Está muy bien calculado esto, porque a la gente le encanta ser mantenida (es decir, que se le den servicios gratis). Pero el poder procura que no se enteren de que manutención es, a la vez, tenerle a uno cogido de la mano -por no decir otra cosa- para que no se escape (para que no sea libre y no pueda hacer lo que quiera), y por supuesto es también mantenerlo. De lo contrario, se queda sin tener sobre quién ejercer el poder.

Y por supuesto, dentro de este plan maquiavélico en que coinciden plenamente derechas e izquierdas, está la manutención del clero por parte del poder civil mediante la fatídica crucecita: la crucecita que nos asfixia. Tanto las derechas como las izquierdas están encantadas de “mantener” a la Iglesia. Porque al no ser capaz (ni por fuerzas, ni por voluntad) de mantenerse por sí misma, no le queda otra que aceptar ser mantenida. Y eso jamás sale gratis. ¿Que el que nos mantiene decide entrar en sagrado y disponer lo que mejor le parezca? ¡Pues qué le vamos a hacer! A callarse y achantarse. ¿Que decide ponerse a predicar desde el poder y a promocionar mediante las leyes la lucha frontal contra la ley de Dios? ¡Pues a seguir callando! Y eso que el oficio de esa extensísima nómina tan mal pagada y peor dimensionada, es justamente La Palabra.
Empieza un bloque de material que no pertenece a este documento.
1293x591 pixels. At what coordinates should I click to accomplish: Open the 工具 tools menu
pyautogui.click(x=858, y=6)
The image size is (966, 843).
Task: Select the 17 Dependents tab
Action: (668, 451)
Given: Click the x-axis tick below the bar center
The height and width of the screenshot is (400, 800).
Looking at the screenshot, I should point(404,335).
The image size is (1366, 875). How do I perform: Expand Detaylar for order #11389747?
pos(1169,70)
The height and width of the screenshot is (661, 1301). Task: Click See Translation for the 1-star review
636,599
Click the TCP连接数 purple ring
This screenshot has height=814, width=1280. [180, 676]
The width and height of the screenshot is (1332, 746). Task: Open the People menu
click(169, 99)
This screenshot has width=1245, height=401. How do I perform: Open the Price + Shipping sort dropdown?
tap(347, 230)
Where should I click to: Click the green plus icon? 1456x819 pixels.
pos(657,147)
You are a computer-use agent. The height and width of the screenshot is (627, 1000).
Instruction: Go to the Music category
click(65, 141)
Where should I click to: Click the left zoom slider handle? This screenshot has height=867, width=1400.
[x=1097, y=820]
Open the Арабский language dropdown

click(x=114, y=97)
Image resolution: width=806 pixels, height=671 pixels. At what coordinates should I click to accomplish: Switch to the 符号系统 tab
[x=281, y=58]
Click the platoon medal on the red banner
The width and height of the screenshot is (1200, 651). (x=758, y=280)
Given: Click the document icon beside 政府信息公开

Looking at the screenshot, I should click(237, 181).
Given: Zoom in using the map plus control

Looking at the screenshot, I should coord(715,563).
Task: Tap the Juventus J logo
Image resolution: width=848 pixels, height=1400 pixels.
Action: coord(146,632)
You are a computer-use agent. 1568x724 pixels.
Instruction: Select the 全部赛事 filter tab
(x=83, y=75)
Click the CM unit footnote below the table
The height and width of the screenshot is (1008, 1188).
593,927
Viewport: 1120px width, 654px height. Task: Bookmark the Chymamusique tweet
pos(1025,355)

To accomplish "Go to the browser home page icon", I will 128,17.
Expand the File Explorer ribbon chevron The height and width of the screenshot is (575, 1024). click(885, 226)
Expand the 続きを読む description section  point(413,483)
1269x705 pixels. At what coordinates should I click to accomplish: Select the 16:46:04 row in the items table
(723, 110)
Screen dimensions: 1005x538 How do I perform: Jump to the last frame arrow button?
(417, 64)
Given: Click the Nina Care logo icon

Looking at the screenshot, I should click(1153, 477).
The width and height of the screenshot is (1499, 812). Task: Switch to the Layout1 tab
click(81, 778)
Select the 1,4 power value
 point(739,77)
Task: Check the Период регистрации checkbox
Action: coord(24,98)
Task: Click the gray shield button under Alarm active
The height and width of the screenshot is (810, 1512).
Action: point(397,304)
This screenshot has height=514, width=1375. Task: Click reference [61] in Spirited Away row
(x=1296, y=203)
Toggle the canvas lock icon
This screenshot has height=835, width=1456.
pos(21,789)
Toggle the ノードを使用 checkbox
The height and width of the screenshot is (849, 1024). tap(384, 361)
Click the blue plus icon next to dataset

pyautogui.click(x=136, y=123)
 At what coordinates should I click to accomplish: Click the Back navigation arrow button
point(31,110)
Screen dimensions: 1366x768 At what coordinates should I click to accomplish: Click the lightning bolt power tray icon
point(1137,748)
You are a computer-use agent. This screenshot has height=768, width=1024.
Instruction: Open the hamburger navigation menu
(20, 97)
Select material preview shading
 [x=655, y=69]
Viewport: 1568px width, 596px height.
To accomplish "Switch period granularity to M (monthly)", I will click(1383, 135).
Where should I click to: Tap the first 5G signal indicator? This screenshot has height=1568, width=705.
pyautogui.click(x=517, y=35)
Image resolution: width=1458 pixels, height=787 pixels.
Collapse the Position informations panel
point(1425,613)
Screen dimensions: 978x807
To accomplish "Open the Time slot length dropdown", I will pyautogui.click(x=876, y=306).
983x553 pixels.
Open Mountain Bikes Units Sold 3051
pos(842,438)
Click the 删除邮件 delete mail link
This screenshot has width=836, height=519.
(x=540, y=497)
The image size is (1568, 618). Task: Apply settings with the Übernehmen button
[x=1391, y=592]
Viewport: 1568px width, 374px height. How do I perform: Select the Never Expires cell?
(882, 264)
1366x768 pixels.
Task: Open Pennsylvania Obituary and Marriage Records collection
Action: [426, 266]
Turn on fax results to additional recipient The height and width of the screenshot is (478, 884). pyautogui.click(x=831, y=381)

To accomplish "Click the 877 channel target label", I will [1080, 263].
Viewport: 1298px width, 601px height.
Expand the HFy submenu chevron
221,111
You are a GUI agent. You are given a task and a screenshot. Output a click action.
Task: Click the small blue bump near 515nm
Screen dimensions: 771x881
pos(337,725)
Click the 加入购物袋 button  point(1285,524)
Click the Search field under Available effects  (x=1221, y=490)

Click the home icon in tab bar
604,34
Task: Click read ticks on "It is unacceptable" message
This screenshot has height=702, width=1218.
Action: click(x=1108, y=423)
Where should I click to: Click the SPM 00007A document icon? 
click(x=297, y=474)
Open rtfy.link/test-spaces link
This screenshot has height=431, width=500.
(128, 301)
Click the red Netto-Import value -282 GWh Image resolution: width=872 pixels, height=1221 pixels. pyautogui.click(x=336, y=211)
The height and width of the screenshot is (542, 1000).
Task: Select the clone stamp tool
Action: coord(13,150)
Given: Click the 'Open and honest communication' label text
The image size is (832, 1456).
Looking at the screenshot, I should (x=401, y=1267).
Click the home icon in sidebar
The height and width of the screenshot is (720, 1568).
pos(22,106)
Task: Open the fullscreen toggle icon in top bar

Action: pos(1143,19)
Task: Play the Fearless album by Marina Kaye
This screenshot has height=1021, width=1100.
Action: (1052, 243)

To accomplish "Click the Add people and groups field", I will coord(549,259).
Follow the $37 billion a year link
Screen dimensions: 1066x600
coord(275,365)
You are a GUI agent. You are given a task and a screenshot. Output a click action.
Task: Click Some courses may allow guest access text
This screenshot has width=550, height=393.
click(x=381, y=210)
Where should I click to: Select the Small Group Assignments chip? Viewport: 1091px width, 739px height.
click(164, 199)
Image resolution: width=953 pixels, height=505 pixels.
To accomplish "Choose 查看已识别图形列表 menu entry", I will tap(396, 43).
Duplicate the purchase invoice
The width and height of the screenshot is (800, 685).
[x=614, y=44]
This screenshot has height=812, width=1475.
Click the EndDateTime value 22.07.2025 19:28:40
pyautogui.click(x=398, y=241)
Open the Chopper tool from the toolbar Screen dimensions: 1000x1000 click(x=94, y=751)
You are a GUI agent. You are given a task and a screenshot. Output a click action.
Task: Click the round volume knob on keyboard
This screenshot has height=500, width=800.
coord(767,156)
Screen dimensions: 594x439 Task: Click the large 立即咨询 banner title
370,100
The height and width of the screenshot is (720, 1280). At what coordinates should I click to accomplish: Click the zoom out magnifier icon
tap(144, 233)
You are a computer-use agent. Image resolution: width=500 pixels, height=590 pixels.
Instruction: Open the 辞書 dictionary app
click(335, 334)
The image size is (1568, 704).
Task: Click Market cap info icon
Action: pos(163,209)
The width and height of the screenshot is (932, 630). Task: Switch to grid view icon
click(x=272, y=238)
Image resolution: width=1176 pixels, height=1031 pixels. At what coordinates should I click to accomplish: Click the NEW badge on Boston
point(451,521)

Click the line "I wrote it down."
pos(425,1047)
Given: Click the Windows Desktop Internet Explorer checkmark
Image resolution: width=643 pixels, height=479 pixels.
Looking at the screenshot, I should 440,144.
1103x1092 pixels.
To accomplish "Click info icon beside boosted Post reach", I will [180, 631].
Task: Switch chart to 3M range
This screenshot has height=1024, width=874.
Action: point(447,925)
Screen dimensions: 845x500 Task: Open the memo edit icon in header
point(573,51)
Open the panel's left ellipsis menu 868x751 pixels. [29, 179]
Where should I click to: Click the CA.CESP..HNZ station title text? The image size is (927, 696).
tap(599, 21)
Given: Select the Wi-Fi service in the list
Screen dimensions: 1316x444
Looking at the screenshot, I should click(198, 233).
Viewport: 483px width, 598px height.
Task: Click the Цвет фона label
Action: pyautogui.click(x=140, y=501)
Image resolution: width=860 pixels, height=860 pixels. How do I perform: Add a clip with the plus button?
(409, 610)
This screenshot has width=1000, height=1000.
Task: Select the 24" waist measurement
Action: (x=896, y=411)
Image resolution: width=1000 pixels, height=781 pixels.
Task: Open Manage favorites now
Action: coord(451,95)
No hemos caído en la cuenta de que no hay ninguna diferencia entre mantener y ejercer el poder sobre el mantenido. O sí, pero nos damos con un canto en los dientes por tener quien nos mantenga y cargamos con las consecuencias.

La solución, encontrar los curas la manera de sacudirnos de encima la crucecita (¡qué gran limpieza en la Iglesia!) y abrazarnos a la Cruz de verdad. No consentir los fieles que sea el Estado quien les resuelva (nunca desinteresadamente) la manutención del clero, tanto el alto como el bajo. ¿O es que cree algún ingenuo que van a dinamitar la Cruz del Valle y nos van a mantener la crucecita? Una vez eliminada la Cruz, ya no les sirve para nada la crucecita, así que la eliminarán también: el poder político se deshará de los que viven de la crucecita. Y así, tal vez, seguiremos calladitos y sin molestar, pero ahora sin que al Estado le cueste nada… que el horno ya no está para más bollos.